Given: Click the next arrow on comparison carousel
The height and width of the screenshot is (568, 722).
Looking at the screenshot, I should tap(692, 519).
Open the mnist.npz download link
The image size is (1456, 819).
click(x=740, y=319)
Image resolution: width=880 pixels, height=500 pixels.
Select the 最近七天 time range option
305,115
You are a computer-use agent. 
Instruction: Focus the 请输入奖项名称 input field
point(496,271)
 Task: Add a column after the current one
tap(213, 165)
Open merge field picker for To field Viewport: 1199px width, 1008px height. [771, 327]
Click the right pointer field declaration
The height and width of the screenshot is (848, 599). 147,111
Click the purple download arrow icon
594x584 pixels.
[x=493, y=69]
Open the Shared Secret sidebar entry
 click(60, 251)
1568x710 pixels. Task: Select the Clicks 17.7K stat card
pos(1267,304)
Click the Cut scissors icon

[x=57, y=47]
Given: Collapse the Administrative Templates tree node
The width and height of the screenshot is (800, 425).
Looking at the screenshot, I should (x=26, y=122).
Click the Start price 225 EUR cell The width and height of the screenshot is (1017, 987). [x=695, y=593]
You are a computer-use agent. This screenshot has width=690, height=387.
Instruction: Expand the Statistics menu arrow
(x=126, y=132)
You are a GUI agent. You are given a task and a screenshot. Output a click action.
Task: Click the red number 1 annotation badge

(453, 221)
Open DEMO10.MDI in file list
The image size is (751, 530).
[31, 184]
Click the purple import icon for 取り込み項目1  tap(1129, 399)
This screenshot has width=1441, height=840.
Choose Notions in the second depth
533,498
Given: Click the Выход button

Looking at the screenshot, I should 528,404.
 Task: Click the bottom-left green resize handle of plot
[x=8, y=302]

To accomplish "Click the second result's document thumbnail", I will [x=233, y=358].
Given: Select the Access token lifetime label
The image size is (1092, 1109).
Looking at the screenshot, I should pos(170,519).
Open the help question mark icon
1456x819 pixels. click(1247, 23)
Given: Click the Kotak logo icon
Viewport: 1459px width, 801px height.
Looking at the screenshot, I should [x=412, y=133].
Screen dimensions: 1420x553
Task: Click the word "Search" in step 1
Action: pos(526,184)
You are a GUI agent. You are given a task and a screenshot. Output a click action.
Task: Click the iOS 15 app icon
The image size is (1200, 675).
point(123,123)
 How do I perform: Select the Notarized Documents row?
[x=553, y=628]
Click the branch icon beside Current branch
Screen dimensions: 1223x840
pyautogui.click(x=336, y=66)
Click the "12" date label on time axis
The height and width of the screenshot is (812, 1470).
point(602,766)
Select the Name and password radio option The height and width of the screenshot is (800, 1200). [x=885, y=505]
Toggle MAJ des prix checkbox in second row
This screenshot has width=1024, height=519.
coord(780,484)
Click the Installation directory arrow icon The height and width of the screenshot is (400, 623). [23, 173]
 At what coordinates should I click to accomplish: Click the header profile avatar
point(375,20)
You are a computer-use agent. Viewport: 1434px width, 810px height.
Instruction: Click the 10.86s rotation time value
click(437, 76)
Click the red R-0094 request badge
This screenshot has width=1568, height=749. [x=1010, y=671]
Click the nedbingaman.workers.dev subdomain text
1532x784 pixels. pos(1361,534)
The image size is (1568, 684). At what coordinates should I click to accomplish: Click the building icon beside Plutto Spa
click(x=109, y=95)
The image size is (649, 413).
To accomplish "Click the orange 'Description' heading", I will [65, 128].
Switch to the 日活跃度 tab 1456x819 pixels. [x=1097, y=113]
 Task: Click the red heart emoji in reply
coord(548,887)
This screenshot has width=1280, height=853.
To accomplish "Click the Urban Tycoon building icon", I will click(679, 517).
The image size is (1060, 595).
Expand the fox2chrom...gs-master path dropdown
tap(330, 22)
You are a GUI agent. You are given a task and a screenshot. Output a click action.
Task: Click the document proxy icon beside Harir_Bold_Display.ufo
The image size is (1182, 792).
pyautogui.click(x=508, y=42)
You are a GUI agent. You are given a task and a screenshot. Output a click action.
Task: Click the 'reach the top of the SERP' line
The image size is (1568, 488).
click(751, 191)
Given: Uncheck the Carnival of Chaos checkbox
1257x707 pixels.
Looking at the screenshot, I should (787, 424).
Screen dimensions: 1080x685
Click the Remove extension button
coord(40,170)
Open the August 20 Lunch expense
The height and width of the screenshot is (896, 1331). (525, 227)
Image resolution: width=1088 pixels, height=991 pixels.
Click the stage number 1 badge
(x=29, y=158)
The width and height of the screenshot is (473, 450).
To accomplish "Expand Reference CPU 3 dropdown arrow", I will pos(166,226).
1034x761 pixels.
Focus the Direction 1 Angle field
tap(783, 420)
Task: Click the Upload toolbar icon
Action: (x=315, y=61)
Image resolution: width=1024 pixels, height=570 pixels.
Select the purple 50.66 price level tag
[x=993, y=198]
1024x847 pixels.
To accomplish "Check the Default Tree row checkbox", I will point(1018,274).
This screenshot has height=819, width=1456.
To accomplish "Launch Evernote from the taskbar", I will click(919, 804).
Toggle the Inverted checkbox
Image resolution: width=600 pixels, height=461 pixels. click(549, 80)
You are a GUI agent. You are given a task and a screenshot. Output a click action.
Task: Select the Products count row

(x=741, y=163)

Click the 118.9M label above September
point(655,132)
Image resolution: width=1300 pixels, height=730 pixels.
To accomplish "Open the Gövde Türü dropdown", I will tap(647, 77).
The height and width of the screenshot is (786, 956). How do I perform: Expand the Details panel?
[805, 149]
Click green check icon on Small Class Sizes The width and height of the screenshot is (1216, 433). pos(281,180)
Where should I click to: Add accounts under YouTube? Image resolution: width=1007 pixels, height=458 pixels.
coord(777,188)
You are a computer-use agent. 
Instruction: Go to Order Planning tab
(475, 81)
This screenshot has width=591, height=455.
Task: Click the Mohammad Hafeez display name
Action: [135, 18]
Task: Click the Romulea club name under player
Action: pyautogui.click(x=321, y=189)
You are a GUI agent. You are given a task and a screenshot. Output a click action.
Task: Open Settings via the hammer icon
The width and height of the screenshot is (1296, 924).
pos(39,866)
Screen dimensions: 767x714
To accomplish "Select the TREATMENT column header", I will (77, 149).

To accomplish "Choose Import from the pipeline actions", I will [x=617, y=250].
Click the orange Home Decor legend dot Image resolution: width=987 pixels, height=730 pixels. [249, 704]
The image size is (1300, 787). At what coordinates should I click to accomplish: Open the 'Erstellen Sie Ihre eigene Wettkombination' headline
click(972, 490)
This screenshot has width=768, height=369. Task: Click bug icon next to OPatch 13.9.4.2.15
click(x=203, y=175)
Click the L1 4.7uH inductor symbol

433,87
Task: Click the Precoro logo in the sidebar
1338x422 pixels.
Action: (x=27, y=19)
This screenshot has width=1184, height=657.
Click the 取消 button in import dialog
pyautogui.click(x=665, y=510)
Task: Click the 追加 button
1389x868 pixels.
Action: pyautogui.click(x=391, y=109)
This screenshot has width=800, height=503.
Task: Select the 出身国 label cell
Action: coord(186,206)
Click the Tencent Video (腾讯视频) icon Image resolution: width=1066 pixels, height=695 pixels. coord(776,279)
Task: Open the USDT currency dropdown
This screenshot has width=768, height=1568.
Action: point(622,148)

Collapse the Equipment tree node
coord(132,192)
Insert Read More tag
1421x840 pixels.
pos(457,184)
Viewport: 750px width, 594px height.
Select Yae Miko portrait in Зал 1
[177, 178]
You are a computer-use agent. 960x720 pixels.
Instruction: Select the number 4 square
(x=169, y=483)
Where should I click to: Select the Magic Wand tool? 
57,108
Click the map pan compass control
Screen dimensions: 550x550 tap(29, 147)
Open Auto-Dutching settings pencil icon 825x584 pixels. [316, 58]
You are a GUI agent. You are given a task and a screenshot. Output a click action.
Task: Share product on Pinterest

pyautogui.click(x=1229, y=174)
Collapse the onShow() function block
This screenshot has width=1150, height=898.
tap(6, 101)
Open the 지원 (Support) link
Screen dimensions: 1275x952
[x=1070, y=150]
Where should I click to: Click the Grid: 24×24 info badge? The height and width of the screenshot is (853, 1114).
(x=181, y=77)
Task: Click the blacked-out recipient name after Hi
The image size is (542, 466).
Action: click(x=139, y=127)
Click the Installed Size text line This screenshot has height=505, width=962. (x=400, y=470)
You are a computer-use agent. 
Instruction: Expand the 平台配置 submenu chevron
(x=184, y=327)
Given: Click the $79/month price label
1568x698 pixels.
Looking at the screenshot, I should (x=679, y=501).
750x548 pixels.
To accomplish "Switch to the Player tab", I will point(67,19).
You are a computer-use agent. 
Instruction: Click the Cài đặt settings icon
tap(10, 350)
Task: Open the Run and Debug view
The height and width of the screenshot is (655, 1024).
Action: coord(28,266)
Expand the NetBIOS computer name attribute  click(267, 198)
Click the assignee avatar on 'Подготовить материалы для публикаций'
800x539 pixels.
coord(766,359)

- **PROBLEM STATEMENT**
Return, word for word, the stretch from the line containing "Task: Click the blacked-out" through the end of the items.

- **RESULT OF THE TASK**
Task: Click the blacked-out recipient name after Hi
The image size is (542, 466).
Action: click(x=139, y=127)
Click the Installed Size text line This screenshot has height=505, width=962. (x=400, y=470)
You are a computer-use agent. 
Instruction: Expand the 平台配置 submenu chevron
(x=184, y=327)
Given: Click the $79/month price label
1568x698 pixels.
Looking at the screenshot, I should (x=679, y=501).
750x548 pixels.
To accomplish "Switch to the Player tab", I will point(67,19).
You are a computer-use agent. 
Instruction: Click the Cài đặt settings icon
tap(10, 350)
Task: Open the Run and Debug view
The height and width of the screenshot is (655, 1024).
Action: coord(28,266)
Expand the NetBIOS computer name attribute  click(267, 198)
Click the assignee avatar on 'Подготовить материалы для публикаций'
800x539 pixels.
coord(766,359)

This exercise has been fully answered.